Add structured logging and observability to trigger engine
epic-scenario-push-engagement-core-engine-task-010 — Instrument the Scenario Trigger Engine Edge Function with structured JSON logging: log each evaluation run with peer_mentor_id, scenario_type, evaluation_result (triggered/suppressed/opted_out/cooldown), and relevant metric values. Include error logging with stack traces for unexpected failures. Ensure logs are compatible with Supabase log streaming for operational monitoring.
Acceptance Criteria
Technical Requirements
Execution Context
Tier 6 - 158 tasks
Can start after Tier 5 completes
Implementation Notes
Build a minimal `StructuredLogger` class with a single `log(entry: LogEntry)` method. Define `LogEntry` as a TypeScript interface with all required fields typed — this prevents accidentally adding untyped fields that might contain PII. The class constructor accepts a `context` object (function_name, invocation_id) merged into every entry automatically so callers don't need to repeat it. Use `console.log(JSON.stringify(entry))` — Supabase Edge Functions capture stdout as log output.

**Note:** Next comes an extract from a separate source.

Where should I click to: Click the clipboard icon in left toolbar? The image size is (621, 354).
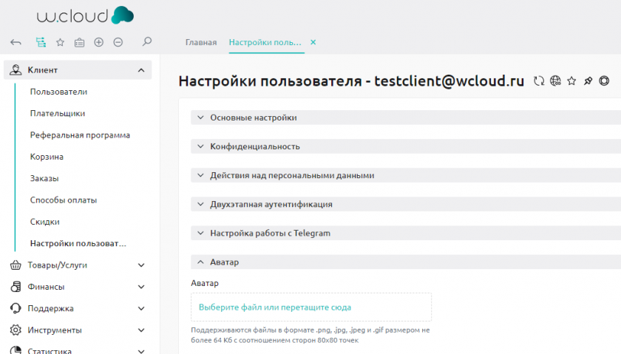(x=79, y=42)
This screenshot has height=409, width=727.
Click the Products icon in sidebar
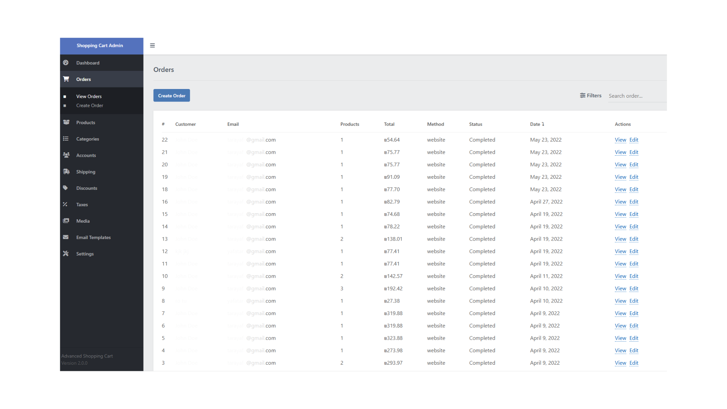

Do not use any third-party logging library; the Deno runtime has no npm ecosystem and adding dependencies increases cold-start time. The `log_version` field enables a future migration to a richer schema without breaking existing Supabase log queries. Treat the logger as infrastructure — keep it in a separate `logger.ts` file imported by the trigger engine, not inlined.
Testing Requirements
Unit tests for the logger module: (1) evaluation_result enum values serialize correctly to expected string literals, (2) PII scrubber removes email patterns from arbitrary log payloads, (3) stack traces are truncated at 2000 characters, (4) logger failure (console.log throws) does not propagate exception to caller. Integration test: run a full evaluation cycle against mock dependencies and capture stdout; parse NDJSON output and assert each entry is valid JSON with required fields present. Verify no PII appears in any log output by running a regex scan over captured logs in the test.

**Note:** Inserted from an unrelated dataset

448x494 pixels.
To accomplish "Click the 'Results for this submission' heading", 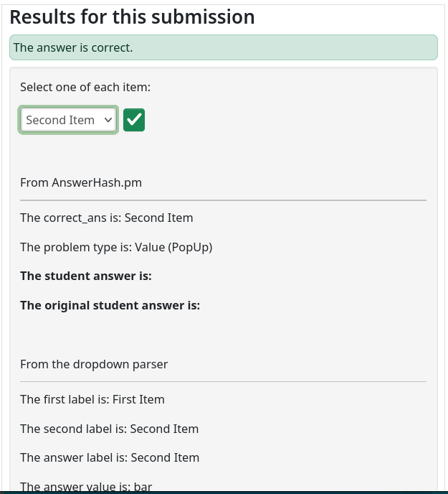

The scenario-edge-function-scheduler must evaluate all active peer mentors within the 30-second Supabase Edge Function timeout. For large organisations, a sequential evaluation loop may exceed this limit, causing partial runs and missed notifications.
Mitigation & Contingency
Mitigation: Design the trigger engine to batch mentor evaluations using database-side SQL queries (bulk inactivity check via a single query rather than per-mentor calls), and add a performance test against 500 mentors during development. Document the evaluated mentor count per scenario type in scenario-evaluation-config to allow selective scenario execution per run.
Contingency: If single-run execution is insufficient, split evaluation into per-scenario-type scheduled functions (inactivity check, milestone check, expiry check) on separate cron schedules, dividing the computational load across multiple invocations.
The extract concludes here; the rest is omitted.